The Supreme Court will determine whether the Federal Circuit erred when it said that Teleflex, which patented a gas pedal design, could sue Canadian-based company KSR for patent infringement – even though KSR claimed that the patent was so obvious that anyone could have come up with the idea.

Currently the Federal Circuit, which was created in 1982 to specifically deal with patent cases, says that challengers must prove that others of ordinary skill could have come up with similar ideas based on the “teaching, suggestion or motivation” of prior inventions.

But that standard has long been criticized because it makes it too difficult to prove that an invention is obvious and allows inventors to obtain patents for ideas and creations that may not deserve to be patented.

“If the Supreme Court determines that the standards are too high right now, it would raise the bar of patentability,” said Sharon Barner, a partner at law firm Foley & Lardner. “You would have fewer patents coming out (and) it would impact investment in innovation.”

Barner said patents that were already granted could be struck down for not truly being innovative, and that would make corporations that were heavily invested in research and development think twice before funding certain projects or ideas.

In turn, that could impact industries such as biotech and software, which are heavily reliant on patents.

Antitrust cases on the docket
Antitrust cases figure prominently on the agenda, with legal observers keeping a close watch on a lawsuit that claims some of the nation’s major telephone carriers conspired to carve up the market amongst themselves in order to create mini-monopolies that worked against consumers.

Bell Atlantic Corp. v. Twombly will test whether the high court sides with lower courts in determining that a case can go forward into the discovery stage of litigation even when there’s no direct evidence against the defendants.
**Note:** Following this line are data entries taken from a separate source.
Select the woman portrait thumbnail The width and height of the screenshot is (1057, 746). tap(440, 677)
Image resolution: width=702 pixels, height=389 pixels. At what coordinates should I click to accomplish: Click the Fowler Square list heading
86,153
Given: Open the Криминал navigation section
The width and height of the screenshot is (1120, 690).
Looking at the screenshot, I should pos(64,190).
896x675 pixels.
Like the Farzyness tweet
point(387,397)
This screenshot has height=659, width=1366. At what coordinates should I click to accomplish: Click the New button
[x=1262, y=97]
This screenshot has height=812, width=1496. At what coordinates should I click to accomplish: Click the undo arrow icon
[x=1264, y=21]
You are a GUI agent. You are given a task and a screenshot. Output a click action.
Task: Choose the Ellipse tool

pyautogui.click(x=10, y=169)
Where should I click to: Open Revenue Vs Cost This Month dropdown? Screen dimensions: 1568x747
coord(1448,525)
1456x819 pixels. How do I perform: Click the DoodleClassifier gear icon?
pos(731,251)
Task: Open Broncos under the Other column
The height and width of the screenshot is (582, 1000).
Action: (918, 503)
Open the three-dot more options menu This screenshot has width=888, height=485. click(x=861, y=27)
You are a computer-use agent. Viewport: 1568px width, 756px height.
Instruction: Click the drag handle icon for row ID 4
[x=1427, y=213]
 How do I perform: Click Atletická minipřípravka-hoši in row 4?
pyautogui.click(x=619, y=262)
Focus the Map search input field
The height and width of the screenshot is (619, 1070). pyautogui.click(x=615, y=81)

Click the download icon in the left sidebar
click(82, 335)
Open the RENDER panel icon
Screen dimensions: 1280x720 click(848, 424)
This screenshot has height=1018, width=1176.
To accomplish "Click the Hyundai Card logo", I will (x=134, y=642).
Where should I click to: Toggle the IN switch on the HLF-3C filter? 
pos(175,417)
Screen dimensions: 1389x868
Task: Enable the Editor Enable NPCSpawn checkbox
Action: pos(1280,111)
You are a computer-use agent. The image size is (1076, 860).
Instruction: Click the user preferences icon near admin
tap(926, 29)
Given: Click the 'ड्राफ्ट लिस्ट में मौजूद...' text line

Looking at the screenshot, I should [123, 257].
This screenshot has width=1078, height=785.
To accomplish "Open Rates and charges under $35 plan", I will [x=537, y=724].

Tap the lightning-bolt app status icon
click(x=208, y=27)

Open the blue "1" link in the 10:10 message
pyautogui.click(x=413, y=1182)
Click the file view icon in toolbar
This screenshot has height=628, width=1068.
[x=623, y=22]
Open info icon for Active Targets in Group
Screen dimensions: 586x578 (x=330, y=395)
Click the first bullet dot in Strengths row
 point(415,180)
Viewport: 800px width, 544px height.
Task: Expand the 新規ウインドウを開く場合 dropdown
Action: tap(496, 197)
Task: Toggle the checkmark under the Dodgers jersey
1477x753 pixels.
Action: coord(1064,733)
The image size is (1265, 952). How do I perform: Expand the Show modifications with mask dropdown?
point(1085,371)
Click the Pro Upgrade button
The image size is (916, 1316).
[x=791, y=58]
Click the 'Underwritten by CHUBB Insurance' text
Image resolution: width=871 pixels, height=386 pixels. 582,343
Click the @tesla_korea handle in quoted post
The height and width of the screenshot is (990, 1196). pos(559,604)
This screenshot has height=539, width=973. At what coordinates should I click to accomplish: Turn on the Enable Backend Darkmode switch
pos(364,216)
The consumers bringing the case against the carriers cited “parallel conduct,” or similar practices, in the way the phone companies, which include AT&T (Charts), Verizon (Charts) and Qwest (Charts), conducted business and set prices. They asked the courts to allow them discovery in order to build a case.

The tussle between the telephone companies and consumers has the potential to be huge for companies because it could determine what criteria a plaintiff needs in order to sue, said Jeff Lamken of law firm Baker Botts.

“There is a fair amount of concern that if you allow someone to say ‘I think there’s a conspiracy’ without a sufficient reason to derive an inference, you could end up with massive amounts of litigation over cases that are frivolous,” he said. “When you’re talking about millions of documents during the discovery procedure, going through litigation can be ruinously expensive.”

Another antitrust case has raised concern from the business community, as well as the Bush administration, which asked the Supreme Court to weigh in on whether Weyerhaeuser violated antitrust laws by engaging in “predatory buying.”

In Weyerhaeuser v. Ross-Simmons Hardwood Lumber, Ross-Simmons Hardwood – a now defunct saw mill – claimed that Weyerhaeuser paid more to hoard alder saw logs in order to create a monopoly on the timber and drive competitors out of business.

Lower courts awarded Ross-Simmons $78.7 million in damages but legal experts expect the Supreme Court to overturn that verdict.

Washington Legal Foundation’s Samp said a previous case case called Brooke Group v. Brown & Williamson Tobacco Corp., created a two-part criteria for predatory pricing which shows that the company accused of having a monopoly lost money in the short-term from lowering its prices and would have to raise the price of a product significantly down the road to make up for the loss – a practice which would damage consumers.

But in Weyerhaeuser’s case, the company paid a higher price to buy the raw materials but continued to make a profit. Without direct proof that the company paid more specifically to drive out competition, Samp said he believed the high court will likely overturn the lower court’s verdict.

And that has broad implications for what constitutes a violation of antitrust law.

The Supreme Court traditionally returns to session on the first Monday in October.